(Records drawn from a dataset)
◆ ◆ ◆
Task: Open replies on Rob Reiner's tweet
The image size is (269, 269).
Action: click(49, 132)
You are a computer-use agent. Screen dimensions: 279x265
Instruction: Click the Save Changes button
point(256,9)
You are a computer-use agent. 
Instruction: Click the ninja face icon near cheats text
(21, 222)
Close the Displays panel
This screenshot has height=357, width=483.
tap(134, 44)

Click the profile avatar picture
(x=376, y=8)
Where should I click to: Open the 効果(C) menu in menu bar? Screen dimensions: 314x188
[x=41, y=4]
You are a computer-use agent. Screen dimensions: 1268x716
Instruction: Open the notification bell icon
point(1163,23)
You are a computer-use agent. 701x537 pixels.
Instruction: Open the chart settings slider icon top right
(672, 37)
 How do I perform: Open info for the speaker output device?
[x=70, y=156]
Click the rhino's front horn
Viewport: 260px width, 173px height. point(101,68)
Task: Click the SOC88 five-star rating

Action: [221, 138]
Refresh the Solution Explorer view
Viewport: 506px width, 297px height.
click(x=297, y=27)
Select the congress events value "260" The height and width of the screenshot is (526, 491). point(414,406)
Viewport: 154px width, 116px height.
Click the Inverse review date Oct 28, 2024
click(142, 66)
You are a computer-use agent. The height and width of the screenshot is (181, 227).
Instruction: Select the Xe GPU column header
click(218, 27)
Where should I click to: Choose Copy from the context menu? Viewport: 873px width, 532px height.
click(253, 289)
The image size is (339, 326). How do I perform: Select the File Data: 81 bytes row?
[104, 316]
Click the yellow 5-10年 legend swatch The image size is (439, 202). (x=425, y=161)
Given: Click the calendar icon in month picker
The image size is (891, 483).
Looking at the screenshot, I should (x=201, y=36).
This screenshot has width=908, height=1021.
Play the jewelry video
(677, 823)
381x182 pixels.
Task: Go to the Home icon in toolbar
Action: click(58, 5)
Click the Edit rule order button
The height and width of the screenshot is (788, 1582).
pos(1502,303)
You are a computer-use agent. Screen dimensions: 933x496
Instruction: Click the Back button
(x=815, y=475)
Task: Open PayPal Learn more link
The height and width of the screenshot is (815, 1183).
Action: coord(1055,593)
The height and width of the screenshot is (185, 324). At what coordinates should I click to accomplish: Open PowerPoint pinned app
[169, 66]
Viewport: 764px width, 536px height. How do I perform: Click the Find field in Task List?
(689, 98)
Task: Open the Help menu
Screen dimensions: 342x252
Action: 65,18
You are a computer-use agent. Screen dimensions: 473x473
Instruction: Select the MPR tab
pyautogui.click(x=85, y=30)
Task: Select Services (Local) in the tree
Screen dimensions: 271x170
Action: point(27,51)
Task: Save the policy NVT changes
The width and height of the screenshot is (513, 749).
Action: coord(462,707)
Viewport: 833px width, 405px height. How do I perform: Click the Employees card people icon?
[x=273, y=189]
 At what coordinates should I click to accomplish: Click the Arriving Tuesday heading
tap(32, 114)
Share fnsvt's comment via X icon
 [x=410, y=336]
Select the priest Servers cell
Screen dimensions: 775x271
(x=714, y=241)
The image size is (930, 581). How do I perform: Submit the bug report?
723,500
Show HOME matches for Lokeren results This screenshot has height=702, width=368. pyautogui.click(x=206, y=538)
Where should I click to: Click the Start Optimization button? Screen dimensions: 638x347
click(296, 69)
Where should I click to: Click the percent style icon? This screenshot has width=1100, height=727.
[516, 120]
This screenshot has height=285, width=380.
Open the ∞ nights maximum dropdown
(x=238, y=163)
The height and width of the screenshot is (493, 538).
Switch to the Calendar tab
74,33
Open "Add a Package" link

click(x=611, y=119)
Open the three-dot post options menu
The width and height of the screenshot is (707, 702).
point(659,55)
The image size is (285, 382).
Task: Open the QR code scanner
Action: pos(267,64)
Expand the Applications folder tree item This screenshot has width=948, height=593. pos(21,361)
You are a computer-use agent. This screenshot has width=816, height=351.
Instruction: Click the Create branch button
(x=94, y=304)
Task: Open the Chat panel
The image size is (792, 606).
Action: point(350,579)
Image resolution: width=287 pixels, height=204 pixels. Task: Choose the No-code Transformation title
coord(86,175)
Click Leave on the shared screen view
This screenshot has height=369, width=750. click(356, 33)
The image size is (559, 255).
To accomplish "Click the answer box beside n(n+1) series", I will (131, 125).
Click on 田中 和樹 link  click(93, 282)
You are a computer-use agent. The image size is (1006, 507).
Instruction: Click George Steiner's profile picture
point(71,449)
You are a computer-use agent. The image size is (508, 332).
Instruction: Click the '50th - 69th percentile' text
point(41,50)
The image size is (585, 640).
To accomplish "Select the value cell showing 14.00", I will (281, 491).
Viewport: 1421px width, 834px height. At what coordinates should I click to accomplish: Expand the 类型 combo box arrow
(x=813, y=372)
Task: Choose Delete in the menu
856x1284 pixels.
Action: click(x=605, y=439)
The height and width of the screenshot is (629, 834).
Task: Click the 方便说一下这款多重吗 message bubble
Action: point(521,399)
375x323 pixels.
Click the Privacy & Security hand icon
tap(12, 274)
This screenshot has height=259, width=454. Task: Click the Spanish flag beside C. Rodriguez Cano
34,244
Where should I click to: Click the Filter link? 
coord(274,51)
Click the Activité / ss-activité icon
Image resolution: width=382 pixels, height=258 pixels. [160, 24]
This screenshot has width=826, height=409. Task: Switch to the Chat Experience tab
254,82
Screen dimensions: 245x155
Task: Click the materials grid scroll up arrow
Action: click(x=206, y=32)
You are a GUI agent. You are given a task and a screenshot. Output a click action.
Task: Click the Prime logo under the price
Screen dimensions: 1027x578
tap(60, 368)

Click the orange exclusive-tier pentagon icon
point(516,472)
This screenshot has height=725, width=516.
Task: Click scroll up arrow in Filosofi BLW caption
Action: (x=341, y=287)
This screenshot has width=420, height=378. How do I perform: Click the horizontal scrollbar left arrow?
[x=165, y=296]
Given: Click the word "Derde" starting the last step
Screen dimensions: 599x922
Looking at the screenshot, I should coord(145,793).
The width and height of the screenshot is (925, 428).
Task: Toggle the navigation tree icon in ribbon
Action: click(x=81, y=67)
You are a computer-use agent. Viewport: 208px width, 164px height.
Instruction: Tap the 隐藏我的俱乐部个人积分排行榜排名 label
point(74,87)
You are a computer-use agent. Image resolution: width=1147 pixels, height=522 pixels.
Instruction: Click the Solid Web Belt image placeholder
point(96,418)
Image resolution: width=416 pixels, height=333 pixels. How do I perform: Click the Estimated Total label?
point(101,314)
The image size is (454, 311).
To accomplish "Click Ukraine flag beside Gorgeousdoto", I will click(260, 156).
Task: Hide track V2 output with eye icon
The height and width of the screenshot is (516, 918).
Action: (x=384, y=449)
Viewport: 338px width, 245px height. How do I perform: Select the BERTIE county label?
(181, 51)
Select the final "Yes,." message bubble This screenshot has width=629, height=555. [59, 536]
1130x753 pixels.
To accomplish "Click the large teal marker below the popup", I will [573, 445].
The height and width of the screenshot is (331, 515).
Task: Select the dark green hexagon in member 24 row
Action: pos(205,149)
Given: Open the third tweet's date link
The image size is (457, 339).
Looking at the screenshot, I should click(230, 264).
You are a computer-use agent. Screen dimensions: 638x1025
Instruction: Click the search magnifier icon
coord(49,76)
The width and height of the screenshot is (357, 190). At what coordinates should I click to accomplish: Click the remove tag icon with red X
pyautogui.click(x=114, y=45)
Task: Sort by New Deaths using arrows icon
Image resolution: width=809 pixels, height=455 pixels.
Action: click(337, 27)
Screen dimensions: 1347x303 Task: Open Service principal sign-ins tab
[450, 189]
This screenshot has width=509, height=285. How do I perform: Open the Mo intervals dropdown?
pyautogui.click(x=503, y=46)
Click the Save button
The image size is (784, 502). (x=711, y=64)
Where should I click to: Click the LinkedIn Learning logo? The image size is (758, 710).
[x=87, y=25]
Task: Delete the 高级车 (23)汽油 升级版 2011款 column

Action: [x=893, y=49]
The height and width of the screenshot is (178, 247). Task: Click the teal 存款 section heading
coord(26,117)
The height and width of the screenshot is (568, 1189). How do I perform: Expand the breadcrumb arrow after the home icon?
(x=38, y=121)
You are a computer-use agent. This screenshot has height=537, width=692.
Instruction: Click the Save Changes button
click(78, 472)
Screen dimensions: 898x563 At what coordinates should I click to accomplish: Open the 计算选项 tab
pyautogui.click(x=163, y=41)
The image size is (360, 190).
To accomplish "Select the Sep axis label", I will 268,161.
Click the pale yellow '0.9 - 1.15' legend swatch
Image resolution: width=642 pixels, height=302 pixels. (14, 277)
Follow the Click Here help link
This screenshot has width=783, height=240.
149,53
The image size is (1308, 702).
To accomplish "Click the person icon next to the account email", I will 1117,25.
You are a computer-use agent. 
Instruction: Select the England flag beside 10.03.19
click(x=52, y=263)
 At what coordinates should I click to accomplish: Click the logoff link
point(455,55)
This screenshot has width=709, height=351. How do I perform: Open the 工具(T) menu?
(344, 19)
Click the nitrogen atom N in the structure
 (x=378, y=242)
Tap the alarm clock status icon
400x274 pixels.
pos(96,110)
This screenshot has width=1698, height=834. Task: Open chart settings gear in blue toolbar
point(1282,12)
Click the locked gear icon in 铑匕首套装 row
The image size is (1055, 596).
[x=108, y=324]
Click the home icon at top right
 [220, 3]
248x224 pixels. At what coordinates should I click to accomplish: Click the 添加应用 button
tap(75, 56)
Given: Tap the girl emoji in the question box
◆ ◆ ◆
Look through the entries above and report each line where the string "tweet" occurs.

Task: Open replies on Rob Reiner's tweet
Given: Open the third tweet's date link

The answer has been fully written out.